Утром Казмин пил с ним кофе, потом уходил к себе, читал, занимался. Обедали тоже вместе – вернее, обедал Казмин, в столовой, за богатым прибором, видя через улицу трехоконный домик; Ахмаков же присутствовал в кресле, когда чувствовал себя лучше, или лежа на диване.

Эта жизнь не была Казмину неприятна. Быть может, ему даже нравилось – после сурового однообразия деревни попасть в неожиданные, столь непривычные условия. “Это все ничего, – говорил он себе, как бы не договаривая, – поживем увидим”. В глубине души знал – что нечто именно надо договорить; но пока не трогал, давал жизни идти, как идет; смотрел и ждал. Гулял с Еленой, которая было уехала, но снова вернулась; беседовал с Ахмаковым. Ахмаков много читал; ему хотелось поговорить, и тут Казмин – вежливый благовоспитанный слушатель – был удобен. Ахмаков нападал, иронизировал, впадал иногда в пафос. Противоречил себе и раздражался. Но одна была нота в этих разговорах, упорно звучавшая: будто бы нечто уязвляло Ахмакова в его прежней жизни. Многим он был недоволен. И охотно брал тон насмешки над собою и теми, кто ему был близок.

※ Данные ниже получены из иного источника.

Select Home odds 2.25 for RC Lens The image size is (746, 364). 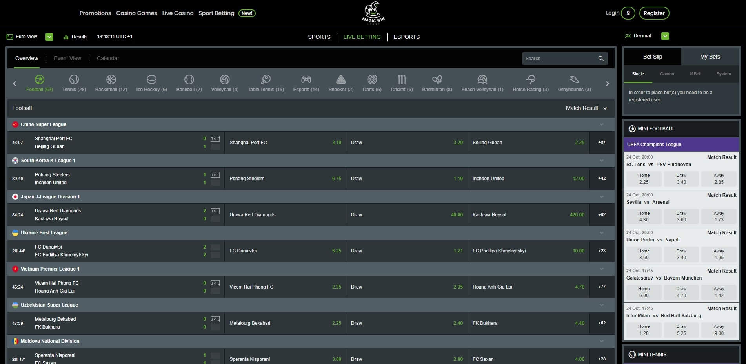(643, 179)
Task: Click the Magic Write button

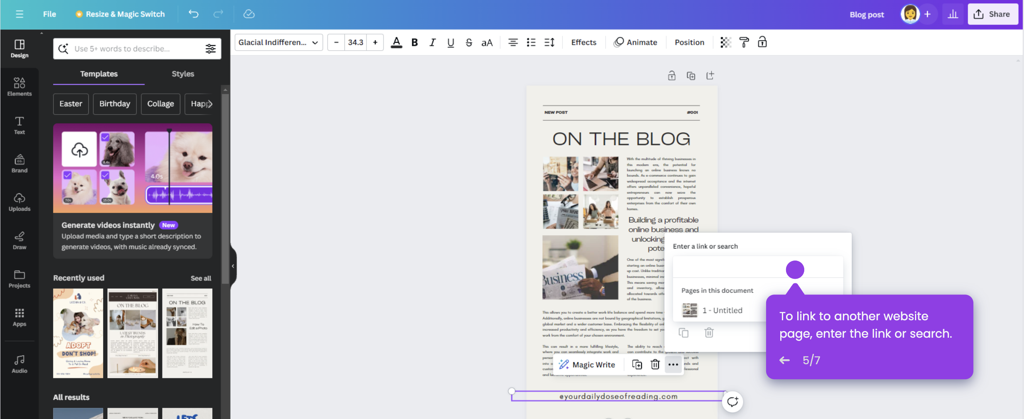Action: 587,364
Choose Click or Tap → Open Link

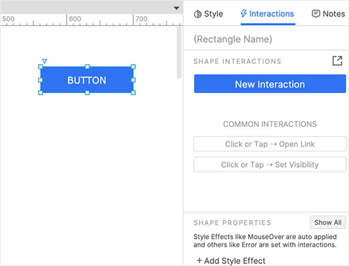tap(270, 144)
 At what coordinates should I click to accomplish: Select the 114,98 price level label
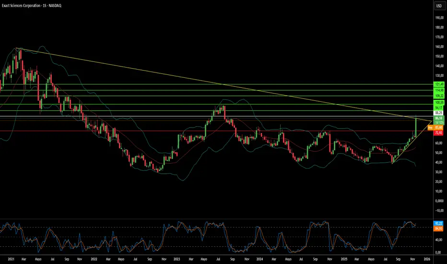tap(439, 90)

– Мы, ведь, знаете, – говорил он, слегка задыхаясь, – мы ведь мир к порядку вели, к гармонии, справедливости. Ну, общественники-то… И уж очень на себя полагались. Точно мы одни и значим. Точно жизнь со вчерашнего дня началась. Вот‑с были предрассудки, и невежество, но пришел девятнадцатый век, мы пришли, все изменилось. Прогресс, цивилизация… И будто бы смерти даже нет.

Тут он начинал почти сердиться.

– Ах, самомнение! Самомнение маленьких человеков, вчера явившихся. Мы – разум, соль земли. А мир древен, очень стар, и очень умен, об этом забывают. Навязывают ему свою мудрость, полумудрость. А до настоящей мудрости добраться очень трудно. Но пусть и господин Ренан не думает, что все объяснил. Он ничего не объяснил.

– Может быть, – спросил Казмин, – вы хотите стать верующим?

– Нет, я так веровать, как настоящие… нет, отказать!

Он помотал головой. Он казался сейчас тем, кто и сам не знает, кто он, волнуется, и мечется без толку; хочет лишь найти решение, но не находит, напоминая тех падших ангелов, которые не были ни за Бога, ни за дьявола, и погибали в аду, томясь в тоске.

Он завозился на своем диване.

– И люди мало изменились. Так же от любви страдали, от гордости. Так же умирали. Все главное – то же… Слава, счастье.;. А ответа нет. Страшен мир‑с… К нему с воскресной школой не доедешь.

– Я думаю, – сказал Казмин, – что и прекрасен так же, как и страшен.

Ахмаков махнул рукой.

– Прекрасен! Думаете, не было уже такой Елены, вот как ваша?

– Я же сказал тогда, – засмеялся Казмин, – что это древняя Елена. Но позвольте, к чему, в сущности, эти все туманы? Вы ведь политик. А политику все ясно должно быть, все понятно и доступно.

– М‑м! Вы хотите, чтобы политик был ограниченным человеком?

Казмин погладил его по плечу.

– Значит, вы не совсем для своей роли назначены. Ахмаков опять заволновался.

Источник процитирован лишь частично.